>>>>>

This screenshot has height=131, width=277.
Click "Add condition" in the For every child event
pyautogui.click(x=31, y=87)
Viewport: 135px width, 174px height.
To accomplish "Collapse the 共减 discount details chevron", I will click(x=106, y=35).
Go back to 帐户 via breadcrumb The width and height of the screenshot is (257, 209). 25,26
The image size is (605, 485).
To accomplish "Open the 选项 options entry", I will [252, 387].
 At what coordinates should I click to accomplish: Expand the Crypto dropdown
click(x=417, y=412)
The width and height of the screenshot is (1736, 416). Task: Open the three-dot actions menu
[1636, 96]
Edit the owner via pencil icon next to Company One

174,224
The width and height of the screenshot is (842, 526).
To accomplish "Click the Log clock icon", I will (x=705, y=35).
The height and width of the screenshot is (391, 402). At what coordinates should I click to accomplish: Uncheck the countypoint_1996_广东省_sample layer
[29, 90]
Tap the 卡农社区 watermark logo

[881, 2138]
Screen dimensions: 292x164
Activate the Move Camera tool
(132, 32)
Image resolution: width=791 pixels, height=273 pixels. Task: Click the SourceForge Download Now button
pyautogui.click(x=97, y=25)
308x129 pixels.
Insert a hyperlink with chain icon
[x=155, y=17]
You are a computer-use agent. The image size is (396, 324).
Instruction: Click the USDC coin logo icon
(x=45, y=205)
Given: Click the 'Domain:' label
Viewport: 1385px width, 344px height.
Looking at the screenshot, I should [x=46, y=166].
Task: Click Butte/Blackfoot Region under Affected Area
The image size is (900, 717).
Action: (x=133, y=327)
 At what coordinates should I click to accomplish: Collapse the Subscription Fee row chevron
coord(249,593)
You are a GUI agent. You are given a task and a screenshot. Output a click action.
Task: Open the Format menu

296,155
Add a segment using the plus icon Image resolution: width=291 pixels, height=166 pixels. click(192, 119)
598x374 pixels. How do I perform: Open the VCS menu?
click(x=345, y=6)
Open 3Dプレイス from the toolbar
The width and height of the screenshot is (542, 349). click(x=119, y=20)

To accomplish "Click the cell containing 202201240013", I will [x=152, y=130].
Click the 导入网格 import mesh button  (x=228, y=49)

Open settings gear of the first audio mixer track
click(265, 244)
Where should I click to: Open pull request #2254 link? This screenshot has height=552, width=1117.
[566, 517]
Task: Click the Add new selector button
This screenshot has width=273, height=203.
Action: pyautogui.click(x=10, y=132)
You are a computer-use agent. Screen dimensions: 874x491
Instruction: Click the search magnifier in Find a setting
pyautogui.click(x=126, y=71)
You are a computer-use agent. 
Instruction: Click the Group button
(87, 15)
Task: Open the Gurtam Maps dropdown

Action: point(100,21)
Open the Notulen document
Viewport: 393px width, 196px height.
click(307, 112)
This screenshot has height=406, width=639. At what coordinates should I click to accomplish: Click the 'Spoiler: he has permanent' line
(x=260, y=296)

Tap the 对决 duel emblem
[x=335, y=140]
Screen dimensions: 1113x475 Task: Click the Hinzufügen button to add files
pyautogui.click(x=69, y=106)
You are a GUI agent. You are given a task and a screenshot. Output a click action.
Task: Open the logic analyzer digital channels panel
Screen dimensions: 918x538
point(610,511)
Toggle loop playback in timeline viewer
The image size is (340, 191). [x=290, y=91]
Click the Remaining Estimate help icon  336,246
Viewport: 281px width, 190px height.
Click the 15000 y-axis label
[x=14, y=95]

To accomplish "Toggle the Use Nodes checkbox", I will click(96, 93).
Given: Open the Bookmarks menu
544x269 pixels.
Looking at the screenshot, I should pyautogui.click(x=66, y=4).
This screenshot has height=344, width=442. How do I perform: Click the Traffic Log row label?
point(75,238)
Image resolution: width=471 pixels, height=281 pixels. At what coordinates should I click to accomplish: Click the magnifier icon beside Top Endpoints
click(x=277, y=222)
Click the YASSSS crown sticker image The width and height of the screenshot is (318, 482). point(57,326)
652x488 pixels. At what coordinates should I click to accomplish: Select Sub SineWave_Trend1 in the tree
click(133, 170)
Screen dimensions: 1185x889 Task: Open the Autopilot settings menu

<<<<<

Problem details: Collect every line of the rows above that contains the word "resolution". Case counts.

Response:
Image resolution: width=791 pixels, height=273 pixels. Task: Click the SourceForge Download Now button
Add a segment using the plus icon Image resolution: width=291 pixels, height=166 pixels. click(192, 119)
Image resolution: width=471 pixels, height=281 pixels. At what coordinates should I click to accomplish: Click the magnifier icon beside Top Endpoints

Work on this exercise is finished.